#### [Exercise details]
Reproduce the part of the data that opens with the line containing "Sort Höhe column descending with down arrow" and closes with the line containing "Looking at the", substituting "north arrow" for "compass" and leaving everything else unchanged. Omit the pictures from your answer.

#### [Input]
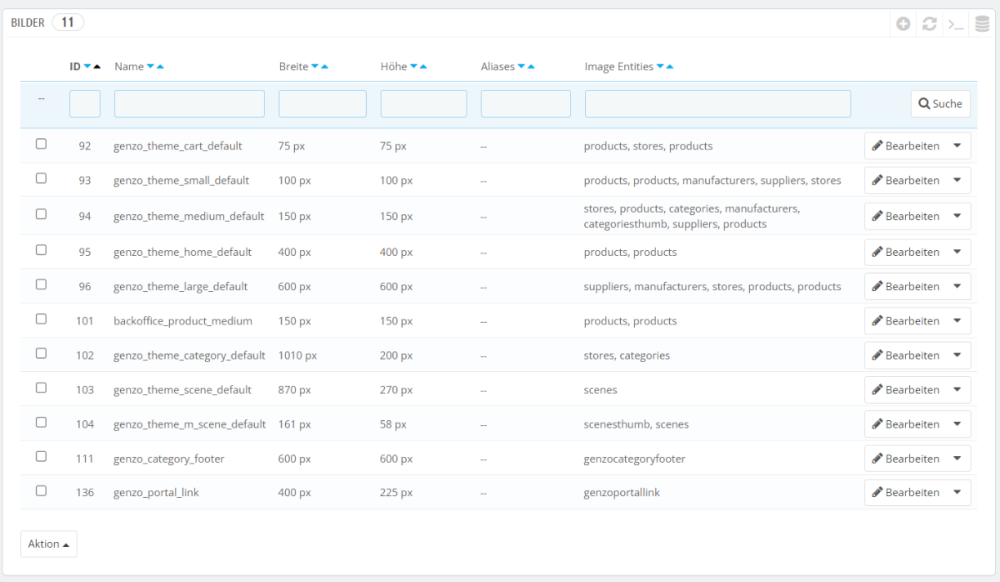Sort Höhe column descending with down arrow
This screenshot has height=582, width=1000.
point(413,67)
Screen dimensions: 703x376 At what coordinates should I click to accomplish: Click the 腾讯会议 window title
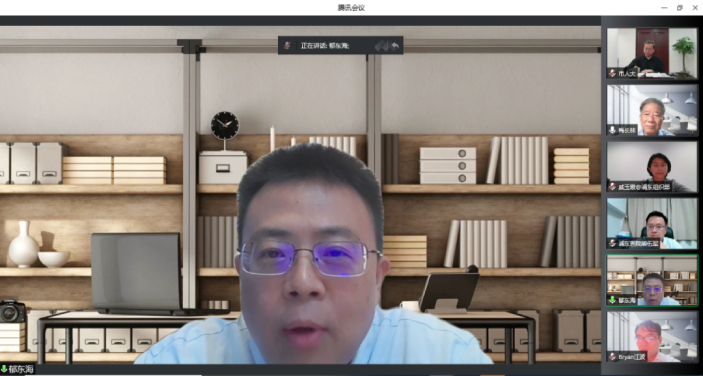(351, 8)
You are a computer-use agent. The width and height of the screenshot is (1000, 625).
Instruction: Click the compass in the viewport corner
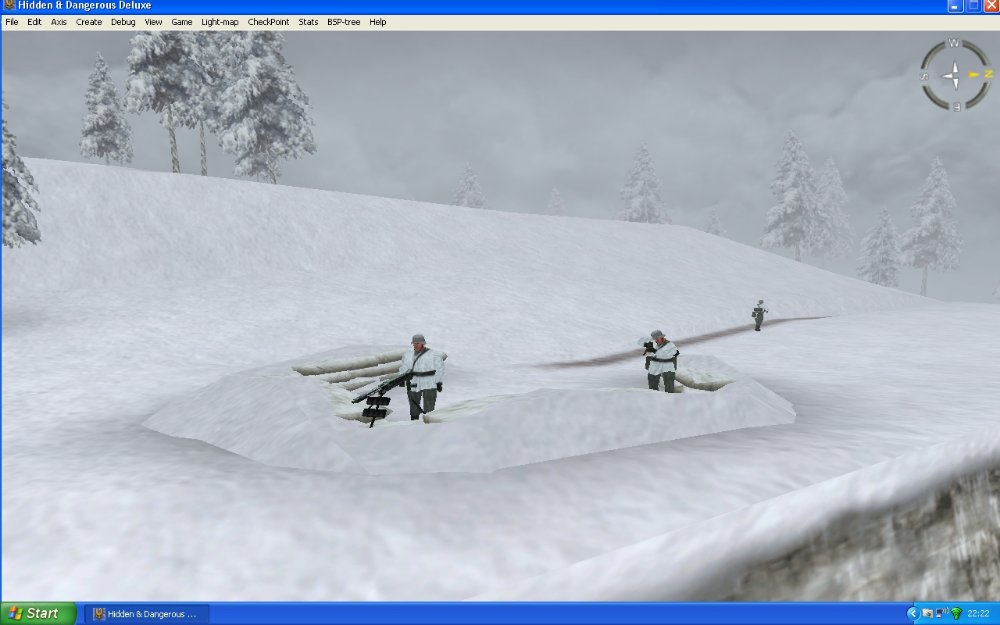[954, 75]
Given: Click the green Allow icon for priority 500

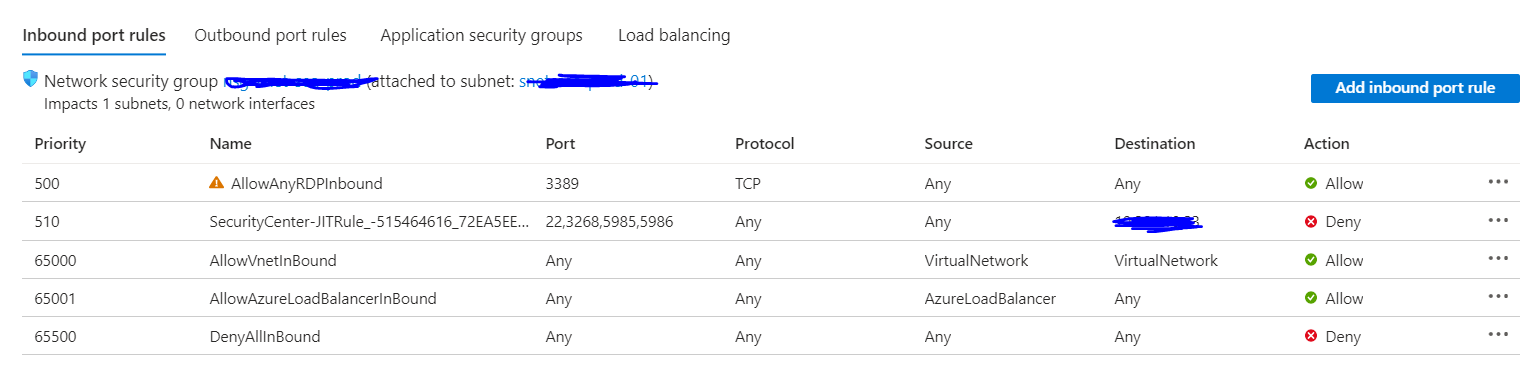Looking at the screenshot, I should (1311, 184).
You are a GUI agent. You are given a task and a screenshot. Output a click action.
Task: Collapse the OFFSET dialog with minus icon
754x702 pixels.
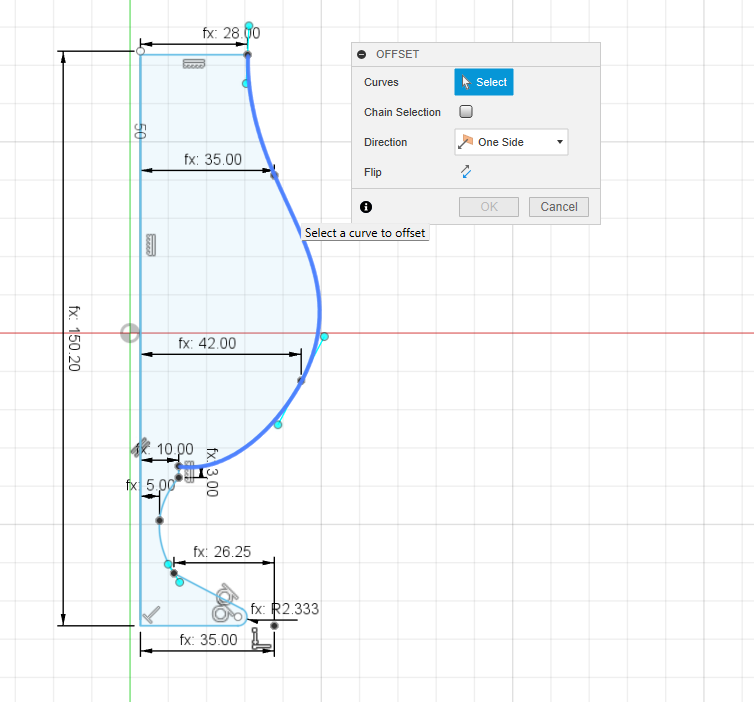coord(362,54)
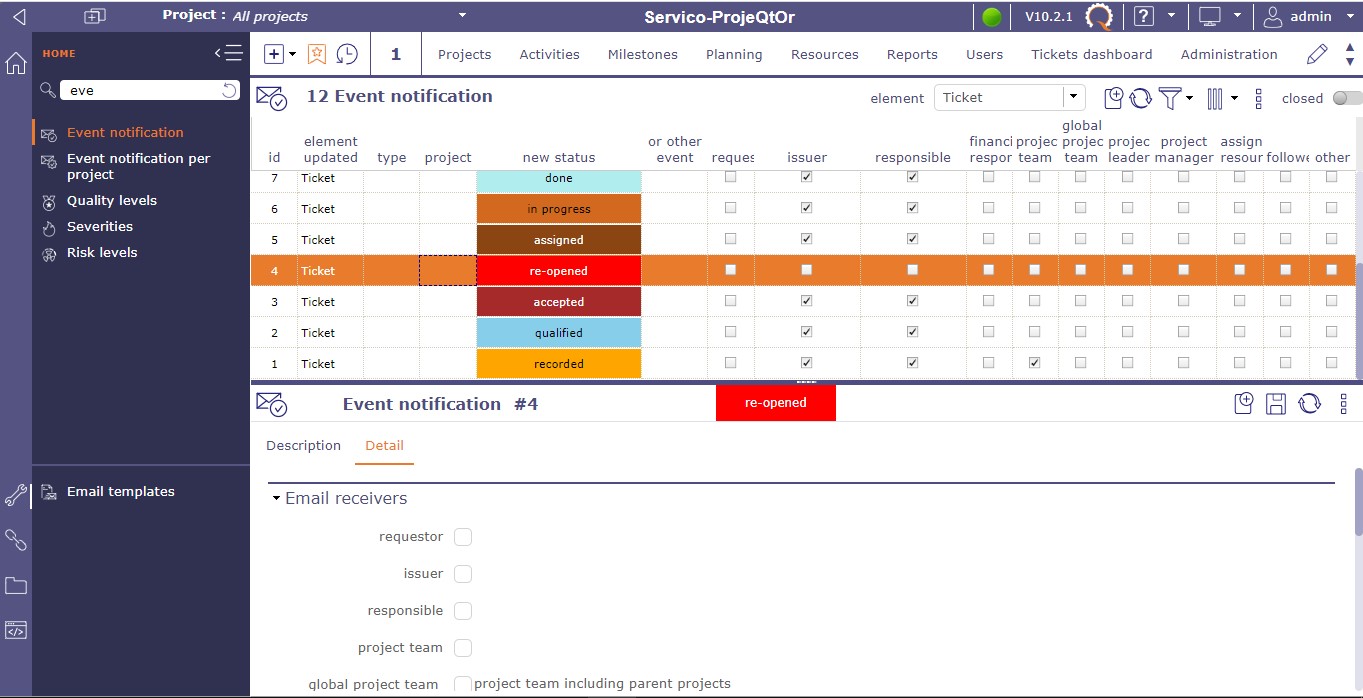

---

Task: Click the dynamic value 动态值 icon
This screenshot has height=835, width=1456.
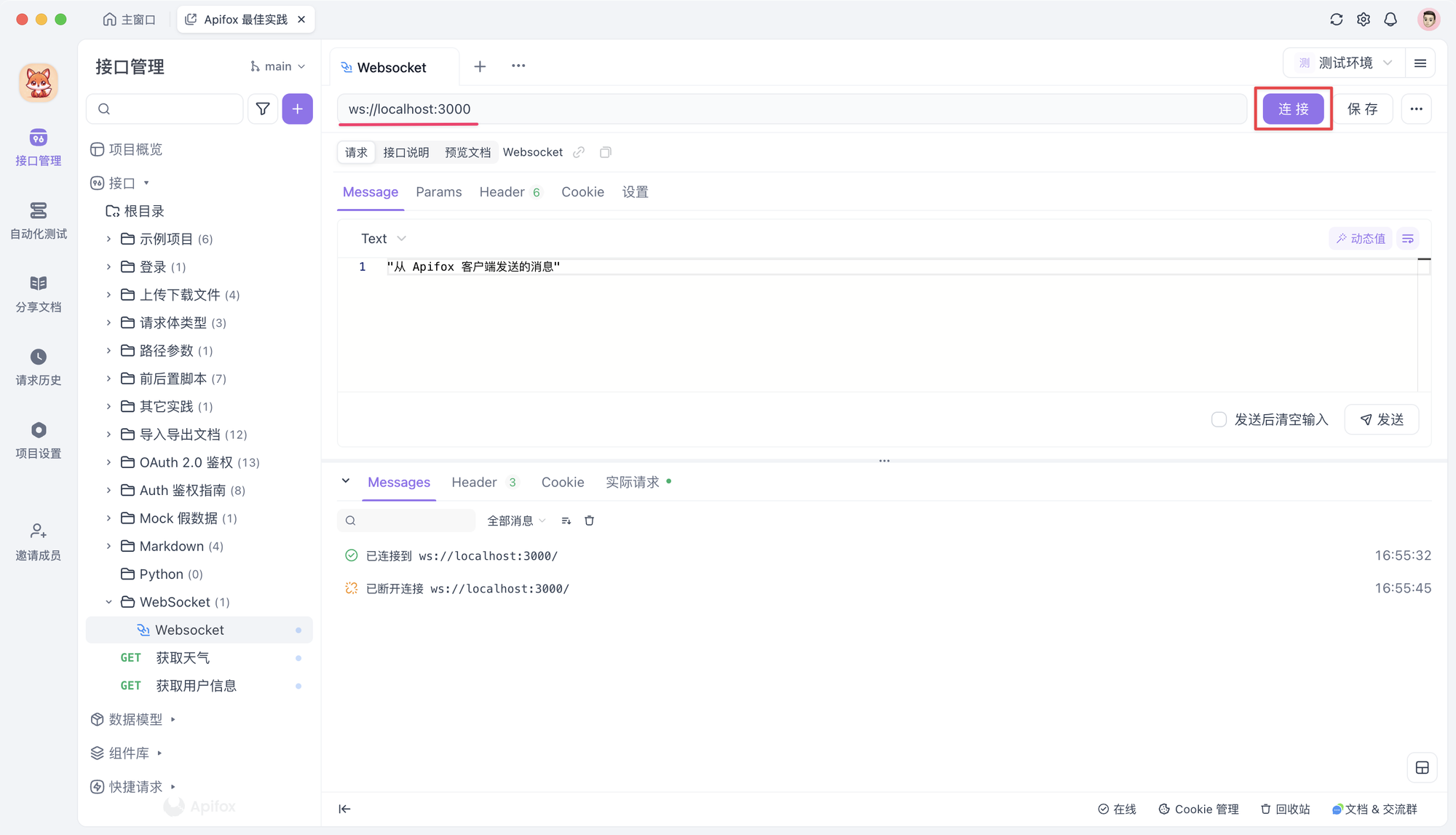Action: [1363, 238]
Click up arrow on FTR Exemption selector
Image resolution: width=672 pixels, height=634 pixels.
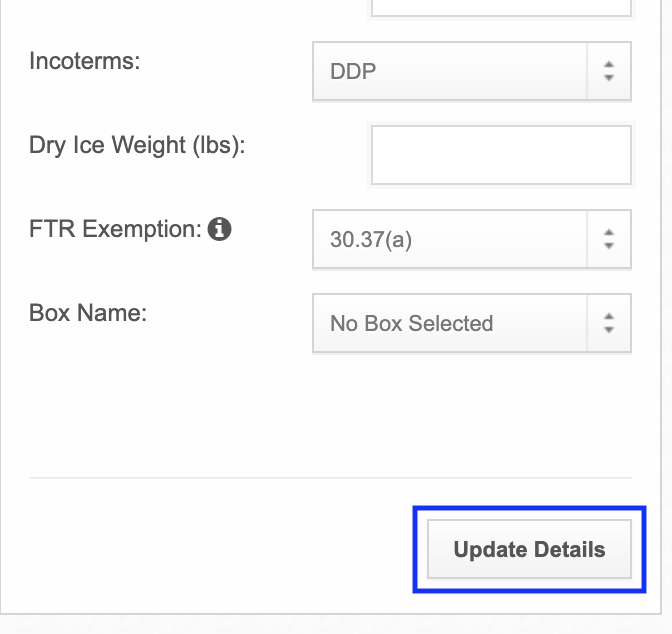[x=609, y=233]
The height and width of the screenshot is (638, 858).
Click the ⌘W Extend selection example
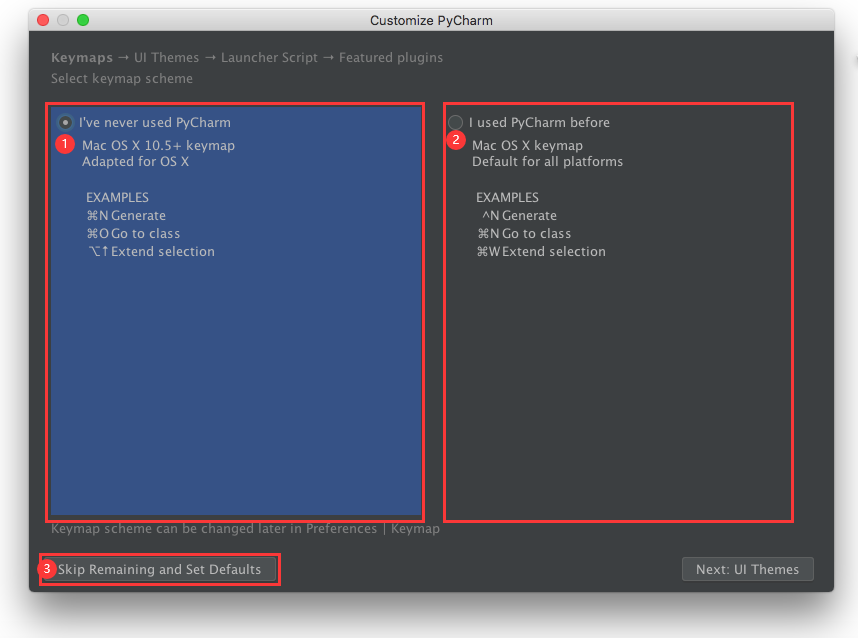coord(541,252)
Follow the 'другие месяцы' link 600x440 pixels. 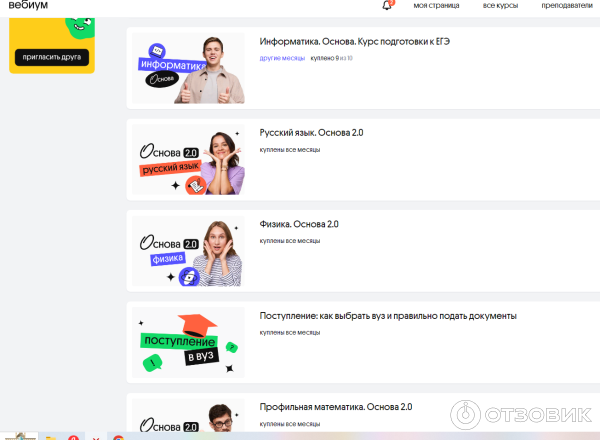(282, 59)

#### [Task result]
Sort Höhe column descending with down arrow
This screenshot has height=582, width=1000.
point(413,67)
Screen dimensions: 703x376 At what coordinates should I click to accomplish: Click the 腾讯会议 window title
(351, 8)
You are a computer-use agent. The width and height of the screenshot is (1000, 625).
Instruction: Click the north arrow in the viewport corner
[954, 75]
Given: Click the green Allow icon for priority 500

Looking at the screenshot, I should (1311, 184).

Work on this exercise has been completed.